▶ **WORK ORDER**:
Every line in the data must be transcribed exactly.

Items from a dataset:

========

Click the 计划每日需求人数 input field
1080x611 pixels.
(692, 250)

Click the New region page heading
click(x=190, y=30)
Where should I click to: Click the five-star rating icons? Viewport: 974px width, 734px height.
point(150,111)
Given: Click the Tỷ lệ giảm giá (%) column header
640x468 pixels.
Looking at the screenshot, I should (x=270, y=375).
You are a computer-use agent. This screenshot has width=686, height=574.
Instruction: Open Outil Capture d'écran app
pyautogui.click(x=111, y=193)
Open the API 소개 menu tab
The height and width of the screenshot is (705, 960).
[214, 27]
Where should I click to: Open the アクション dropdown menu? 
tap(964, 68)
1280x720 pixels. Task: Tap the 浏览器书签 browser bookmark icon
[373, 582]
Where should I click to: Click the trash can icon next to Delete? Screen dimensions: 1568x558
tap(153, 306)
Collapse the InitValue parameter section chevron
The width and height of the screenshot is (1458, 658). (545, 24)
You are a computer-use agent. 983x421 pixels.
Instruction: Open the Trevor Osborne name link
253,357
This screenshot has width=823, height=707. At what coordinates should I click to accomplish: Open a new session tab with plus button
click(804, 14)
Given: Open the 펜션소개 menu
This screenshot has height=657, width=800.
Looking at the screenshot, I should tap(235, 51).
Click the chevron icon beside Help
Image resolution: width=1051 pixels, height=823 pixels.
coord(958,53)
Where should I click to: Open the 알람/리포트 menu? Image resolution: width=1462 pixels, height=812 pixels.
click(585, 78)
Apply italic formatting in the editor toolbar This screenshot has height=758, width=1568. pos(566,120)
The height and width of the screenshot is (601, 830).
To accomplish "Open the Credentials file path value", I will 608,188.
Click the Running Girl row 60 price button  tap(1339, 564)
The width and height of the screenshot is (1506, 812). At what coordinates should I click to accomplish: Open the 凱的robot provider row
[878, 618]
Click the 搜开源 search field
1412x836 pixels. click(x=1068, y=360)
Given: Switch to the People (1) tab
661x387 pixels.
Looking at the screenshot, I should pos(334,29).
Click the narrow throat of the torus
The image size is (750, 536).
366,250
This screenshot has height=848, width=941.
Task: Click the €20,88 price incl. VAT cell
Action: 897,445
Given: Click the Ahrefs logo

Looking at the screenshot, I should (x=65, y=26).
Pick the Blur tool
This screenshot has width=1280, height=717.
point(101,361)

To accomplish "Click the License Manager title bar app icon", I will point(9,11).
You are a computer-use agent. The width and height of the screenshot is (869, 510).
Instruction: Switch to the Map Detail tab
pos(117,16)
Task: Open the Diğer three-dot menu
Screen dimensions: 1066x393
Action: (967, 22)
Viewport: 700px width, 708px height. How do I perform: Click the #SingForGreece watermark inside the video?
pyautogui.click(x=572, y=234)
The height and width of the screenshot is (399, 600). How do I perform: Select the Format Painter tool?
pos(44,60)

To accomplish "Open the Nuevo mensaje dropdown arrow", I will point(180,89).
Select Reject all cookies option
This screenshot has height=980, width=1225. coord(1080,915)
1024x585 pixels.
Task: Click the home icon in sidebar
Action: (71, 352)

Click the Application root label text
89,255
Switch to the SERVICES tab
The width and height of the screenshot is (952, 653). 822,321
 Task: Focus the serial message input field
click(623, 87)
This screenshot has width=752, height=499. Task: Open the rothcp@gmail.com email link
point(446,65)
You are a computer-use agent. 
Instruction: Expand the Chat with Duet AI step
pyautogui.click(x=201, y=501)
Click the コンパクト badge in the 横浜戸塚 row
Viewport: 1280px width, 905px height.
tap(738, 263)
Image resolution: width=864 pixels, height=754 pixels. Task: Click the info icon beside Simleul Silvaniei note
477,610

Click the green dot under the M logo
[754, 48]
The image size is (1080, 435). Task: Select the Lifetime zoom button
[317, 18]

========

▶ **EXERCISE OUTPUT**:
Click the 计划每日需求人数 input field
1080x611 pixels.
(692, 250)

Click the New region page heading
click(x=190, y=30)
Where should I click to: Click the five-star rating icons? Viewport: 974px width, 734px height.
point(150,111)
Given: Click the Tỷ lệ giảm giá (%) column header
640x468 pixels.
Looking at the screenshot, I should (x=270, y=375).
You are a computer-use agent. This screenshot has width=686, height=574.
Instruction: Open Outil Capture d'écran app
pyautogui.click(x=111, y=193)
Open the API 소개 menu tab
The height and width of the screenshot is (705, 960).
[214, 27]
Where should I click to: Open the アクション dropdown menu? 
tap(964, 68)
1280x720 pixels. Task: Tap the 浏览器书签 browser bookmark icon
[373, 582]
Where should I click to: Click the trash can icon next to Delete? Screen dimensions: 1568x558
tap(153, 306)
Collapse the InitValue parameter section chevron
The width and height of the screenshot is (1458, 658). (545, 24)
You are a computer-use agent. 983x421 pixels.
Instruction: Open the Trevor Osborne name link
253,357
This screenshot has width=823, height=707. At what coordinates should I click to accomplish: Open a new session tab with plus button
click(804, 14)
Given: Open the 펜션소개 menu
This screenshot has height=657, width=800.
Looking at the screenshot, I should tap(235, 51).
Click the chevron icon beside Help
Image resolution: width=1051 pixels, height=823 pixels.
coord(958,53)
Where should I click to: Open the 알람/리포트 menu? Image resolution: width=1462 pixels, height=812 pixels.
click(585, 78)
Apply italic formatting in the editor toolbar This screenshot has height=758, width=1568. pos(566,120)
The height and width of the screenshot is (601, 830).
To accomplish "Open the Credentials file path value", I will 608,188.
Click the Running Girl row 60 price button  tap(1339, 564)
The width and height of the screenshot is (1506, 812). At what coordinates should I click to accomplish: Open the 凱的robot provider row
[878, 618]
Click the 搜开源 search field
1412x836 pixels. click(x=1068, y=360)
Given: Switch to the People (1) tab
661x387 pixels.
Looking at the screenshot, I should pos(334,29).
Click the narrow throat of the torus
The image size is (750, 536).
366,250
This screenshot has height=848, width=941.
Task: Click the €20,88 price incl. VAT cell
Action: 897,445
Given: Click the Ahrefs logo

Looking at the screenshot, I should (x=65, y=26).
Pick the Blur tool
This screenshot has width=1280, height=717.
point(101,361)

To accomplish "Click the License Manager title bar app icon", I will point(9,11).
You are a computer-use agent. The width and height of the screenshot is (869, 510).
Instruction: Switch to the Map Detail tab
pos(117,16)
Task: Open the Diğer three-dot menu
Screen dimensions: 1066x393
Action: (967, 22)
Viewport: 700px width, 708px height. How do I perform: Click the #SingForGreece watermark inside the video?
pyautogui.click(x=572, y=234)
The height and width of the screenshot is (399, 600). How do I perform: Select the Format Painter tool?
pos(44,60)

To accomplish "Open the Nuevo mensaje dropdown arrow", I will point(180,89).
Select Reject all cookies option
This screenshot has height=980, width=1225. coord(1080,915)
1024x585 pixels.
Task: Click the home icon in sidebar
Action: (71, 352)

Click the Application root label text
89,255
Switch to the SERVICES tab
The width and height of the screenshot is (952, 653). 822,321
 Task: Focus the serial message input field
click(623, 87)
This screenshot has width=752, height=499. Task: Open the rothcp@gmail.com email link
point(446,65)
You are a computer-use agent. 
Instruction: Expand the Chat with Duet AI step
pyautogui.click(x=201, y=501)
Click the コンパクト badge in the 横浜戸塚 row
Viewport: 1280px width, 905px height.
tap(738, 263)
Image resolution: width=864 pixels, height=754 pixels. Task: Click the info icon beside Simleul Silvaniei note
477,610

Click the green dot under the M logo
[754, 48]
The image size is (1080, 435). Task: Select the Lifetime zoom button
[317, 18]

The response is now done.